Enrichment analysis for integration results
Source:R/methods_evaluation.R
evaluate_method_enrichment.Rd
Performs an enrichment analysis for each latent dimension in an integration
result, based on user-defined feature sets. The enrichment analysis is done
with the gage::gage()
function from the
gage
package, using the
features' signed importance score as features metric.
Usage
evaluate_method_enrichment(
method_output,
feature_sets,
datasets = NULL,
latent_dimensions = NULL,
use_abs = TRUE,
rank_test = FALSE,
min_set_size = 5,
add_missing_features = FALSE,
mo_data = NULL,
sets_info_df = NULL,
col_set = NULL
)
Arguments
- method_output
Integration method output generated via the
get_output()
function.- feature_sets
Named list, where each element corresponds to a feature set, and contains a vector of features ID of all features belonging to that set.
- datasets
Character vector, the names of the datasets to consider in the enrichment analysis. If
NULL
(default value), features from all datasets will be included in the analysis.- latent_dimensions
Character vector, the latent dimensions for which an enrichment analysis should be performed.

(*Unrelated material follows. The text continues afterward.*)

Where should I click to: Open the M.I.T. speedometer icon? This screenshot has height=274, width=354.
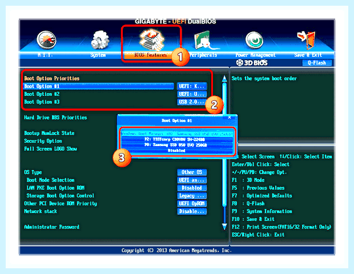46,40
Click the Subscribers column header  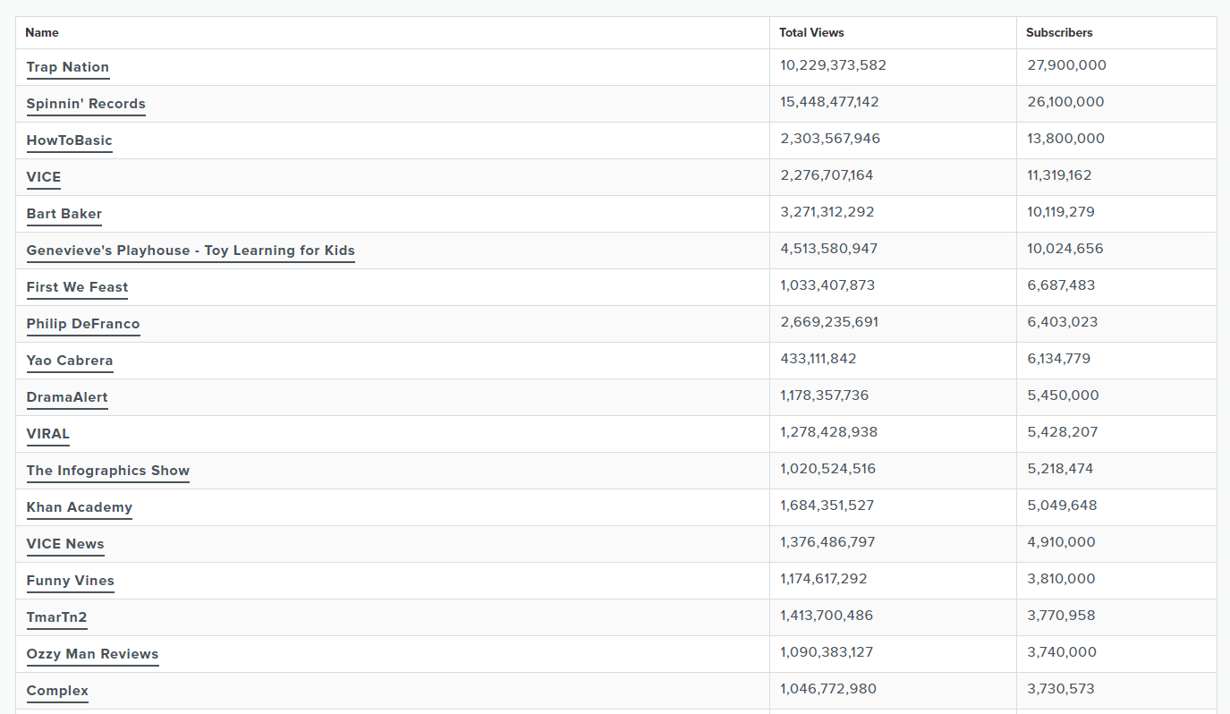(x=1059, y=32)
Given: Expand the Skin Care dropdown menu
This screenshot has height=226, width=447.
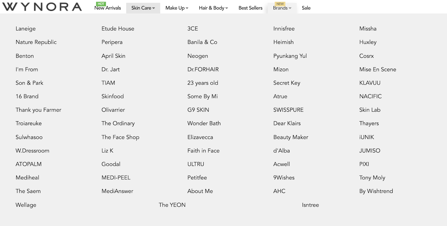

If
NULL
(default value), all latent dimensions will be analysed.- use_abs
Logical, whether to use the absolute value of the features metric to perform the enrichment. If
TRUE
(default value), it allows to highlight feature sets in which the features have high weight/importance score, both positive and negative. IfFALSE
, it will instead highlight feature sets in which the weights all have the same sign (coordinated change).- rank_test
Logical, whether a non-parametric Wilcoxon Mann-Whitney test should be used instead of the default two-sample t-test (i.e. based on features rank rather than their metric). Default value is
FALSE
.- min_set_size
Integer, the minimum number of features in a set required in order to compute an enrichment score for the set. Default value is 5.
- add_missing_features
Logical, whether features that are in a multi-omics dataset (provided through the
mo_data
argument) but don't have a weight in the integration results (e.g. because they were not selected in the pre-processing step) should be added in the results. IfTRUE
(default value), they will be added with an importance score of 0.- mo_data
A
MultiDataSet-class
object. Ifadd_missing_features
is true, all features in the multi-omics dataset with no weight in the integration method result will be added with an importance score of 0.- sets_info_df
Data-frame, information about the feature sets that will be added to the enrichment results. If
NULL
(default value), no information will be added to the results.- col_set
Character, name of the column in
sets_info_df
containing the set IDs. Should match the names of thefeature_sets
list.
Details
When add_missing_features
is TRUE
(default behaviour) and a MultiDataSet
object is passed through the mo_data
argument, features present in the
multi-omics dataset but absent in the integration method's results will be
added to the method's result with a weight of 0. This make sure that if, from
a set of 30 features, 25 of these features were removed during the feature
pre-selection stage, the enrichment considers that these 25 features were not
given high weights by the method. Otherwise, if add_missing_features
is
FALSE
, these 25 features will be ignored, and so the enrichment analysis
may find that one latent dimension is enriched for this particular set, even
though there only are 5 features out of 30 from the set that contribute to
the latent dimension. Also note that multiple-testing correction is applied
at the latent dimension level, and there is no correction across the latent
dimensions.
When setting use_abs
to FALSE
, for each latent dimension, their
enrichment for the features test is tested twice: once for enrichment in
features with positive weight/importance, and once for features with negative
weight/importance score. This will be indicated in the direction
column of
the resulting tibble.
Note that we built this function using the gage vignette on RNA-Seq Data Pathway and Gene-set Analysis Workflow, section 7.1.